Esa presión selectiva involuntaria ejercida durante siglos en la misma bahía daría lugar a cangrejos extraordinariamente parecidos a las faces legendarias. Se trata de una resolución sumamente hermosa para el misterio que, a la vez, resultaba un ejemplo muy didáctico de la selección evolutiva.

Una horrible verdad 
Pero, desgraciadamente, para los amantes de las historias con finales cerrados, la historia no terminó aquí. En los noventa, Joel Martin analizó la teoría de Huxley y de Sagan, presentando varias pruebas en contra. Por un lado, el registro fósil demostraba que cangrejos con esos diseños ya vivían mucho antes de la Batalla de Dun-no-ura y de la aparición de nuestra especie sobre la faz de la Tierra. Por otro lado, otras especies que habitan en lugares alejados y en los que la costumbre de los pescadores de Honsü no existe, también muestran formas parecidas. Finalmente, los relieves en el tórax de los cangrejos samurái obedecen a las inserciones musculares y de determinados órganos internos en el exoesqueleto. Y, la semejanza con un rostro humano, a la casualidad.

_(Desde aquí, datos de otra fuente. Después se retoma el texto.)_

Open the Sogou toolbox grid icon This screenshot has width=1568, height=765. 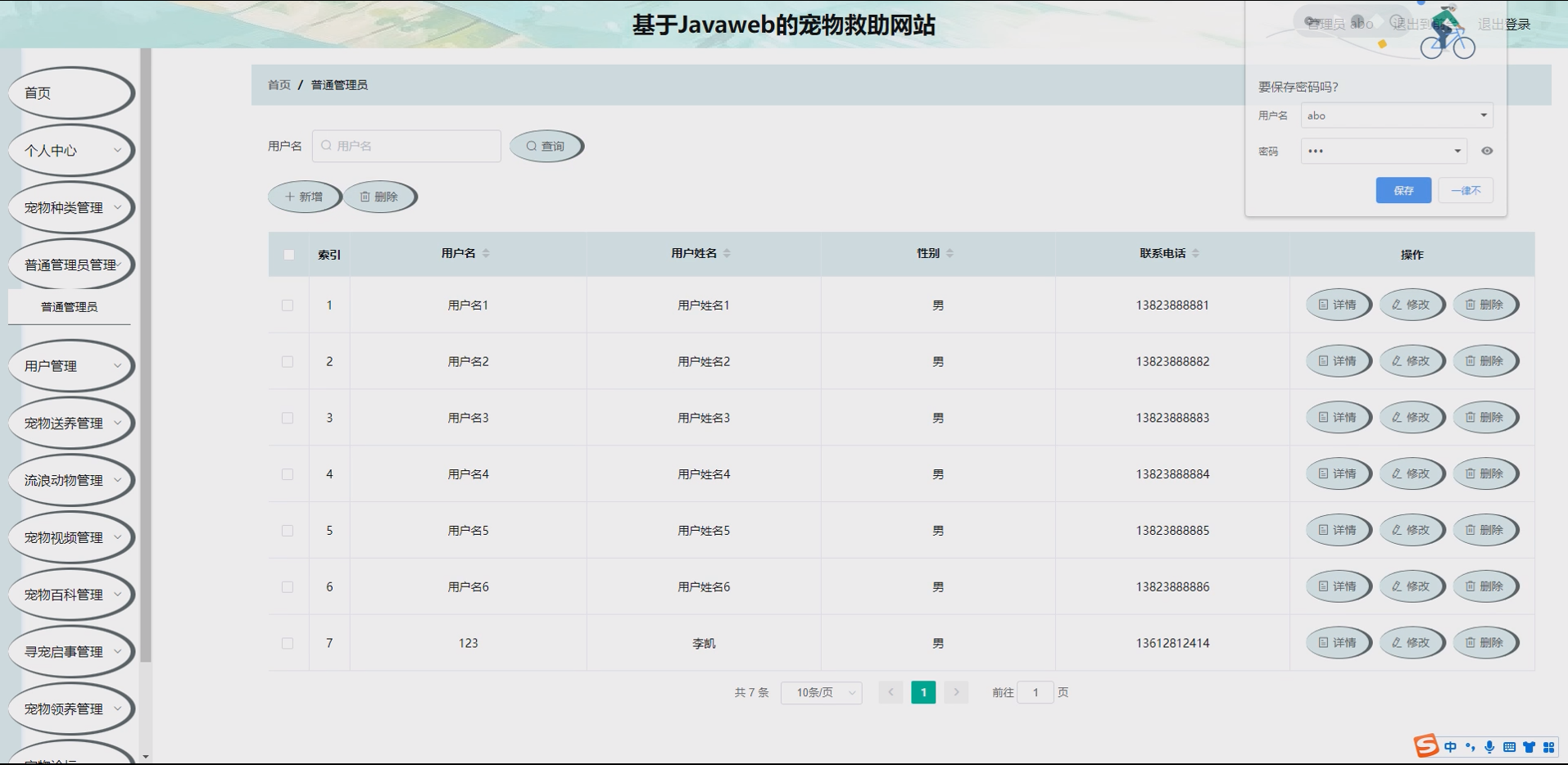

El abuelo de Huxley —también científico— dejó escrita una frase que puede aplicarse perfectamente a esta historia: «La gran tragedia de la ciencia: la muerte de una bella hipótesis en manos de una horrible verdad». Paradójicamente, al echar por tierra la sugerente historia de los pescadores modelando involuntariamente la evolución de un crustáceo, historia que haría las delicias de cualquier naturalista, el método científico se mostró en toda su grandeza y belleza. El conocimiento no obedece a las teorías que puedan ser contadas de forma más hermosa; obedece a la evidencia contrastada y a los datos objetivos, no sujetos a los sentimientos estéticos ni subjetivos. Por ello, personas racionales y de pensamiento científico como Julian Huxley o Carl Sagan, se hubiesen mostrado absolutamente felices al comprobar cómo su bella teoría era refutada por las evidencias.